◆ Work instructions
Would you print, word for word, only the lines running from the line with "This screenshot has" to the last line of the entries, without the pictures?

+++ Supplied records

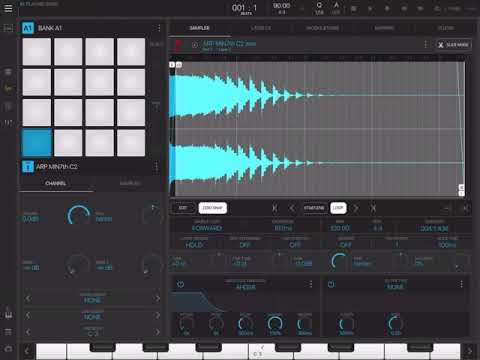480x360 pixels.
Task: Toggle the Zero Snap button
Action: point(213,208)
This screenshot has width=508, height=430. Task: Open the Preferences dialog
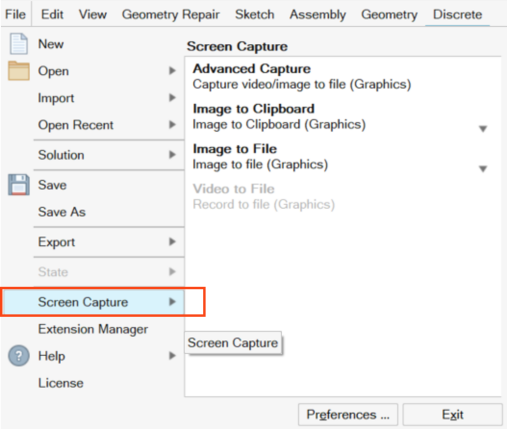coord(348,415)
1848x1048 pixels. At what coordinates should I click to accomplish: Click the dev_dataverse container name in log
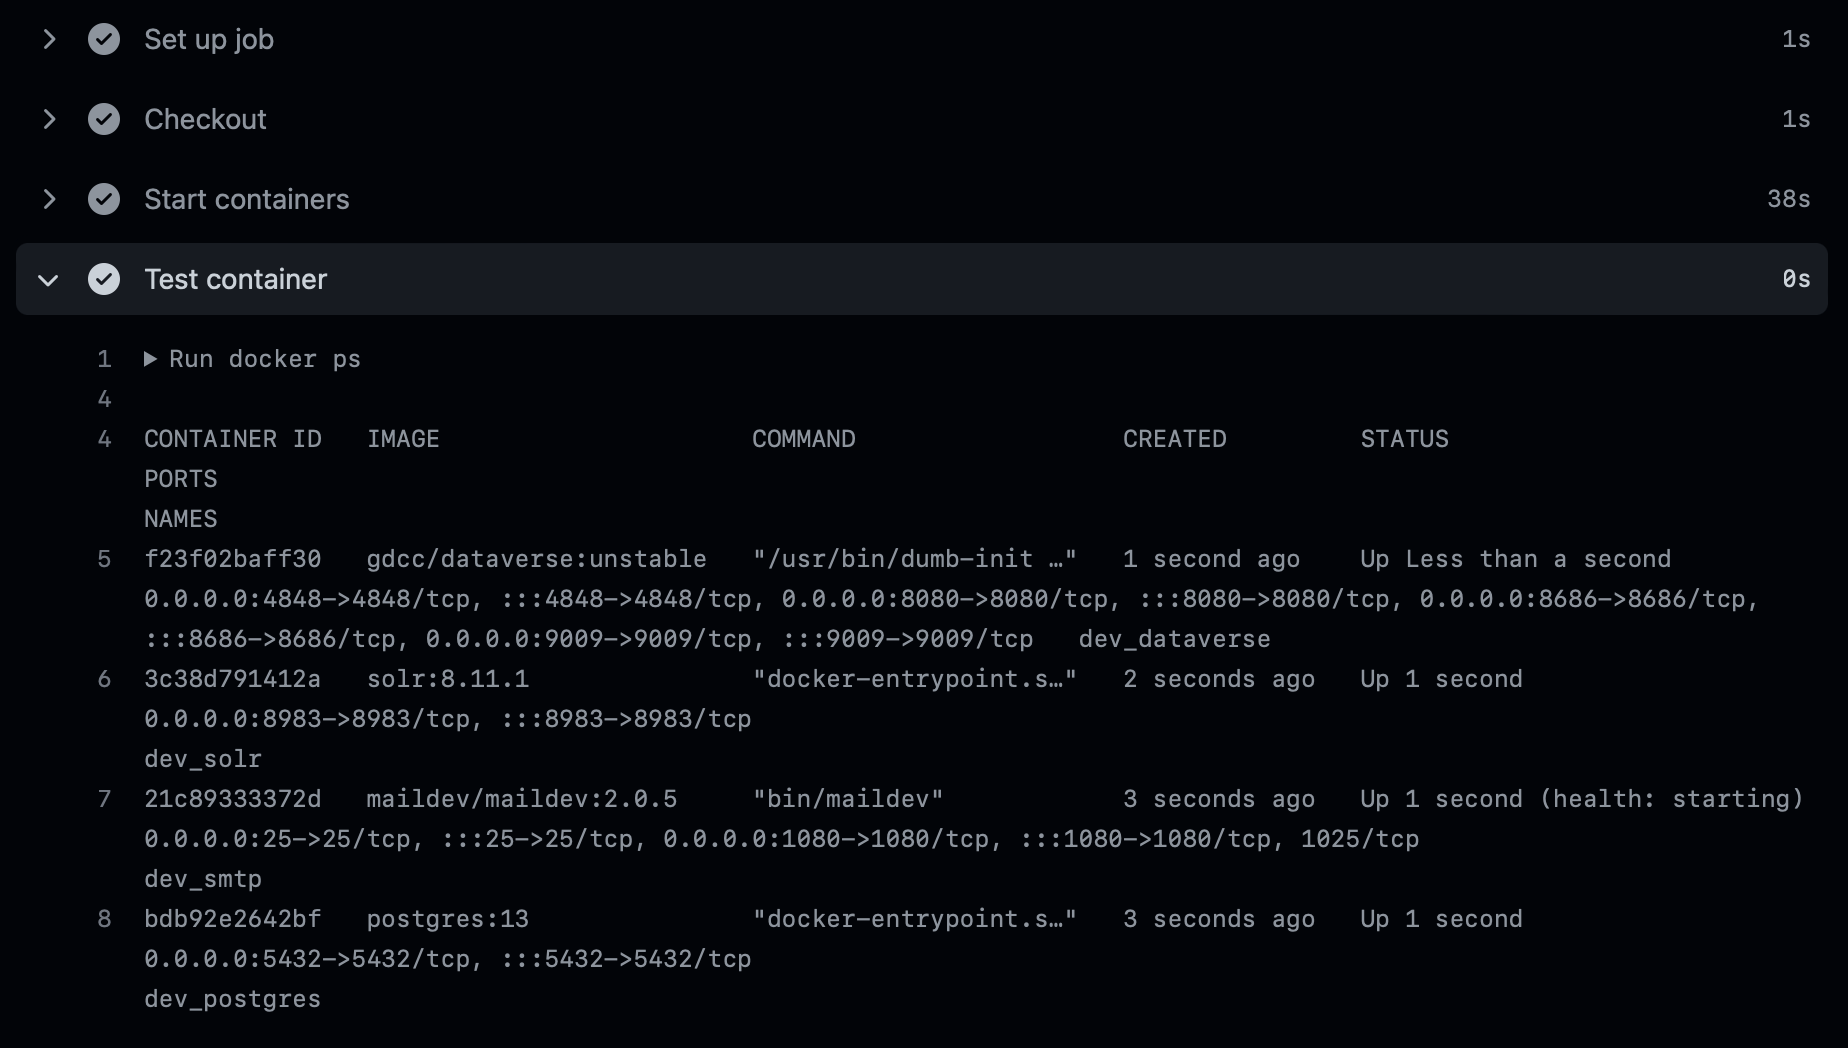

++++++

◆ Answer to the exercise
This screenshot has width=508, height=430. Task: Open the Preferences dialog
coord(348,415)
1848x1048 pixels. At what coordinates should I click to accomplish: Click the dev_dataverse container name in log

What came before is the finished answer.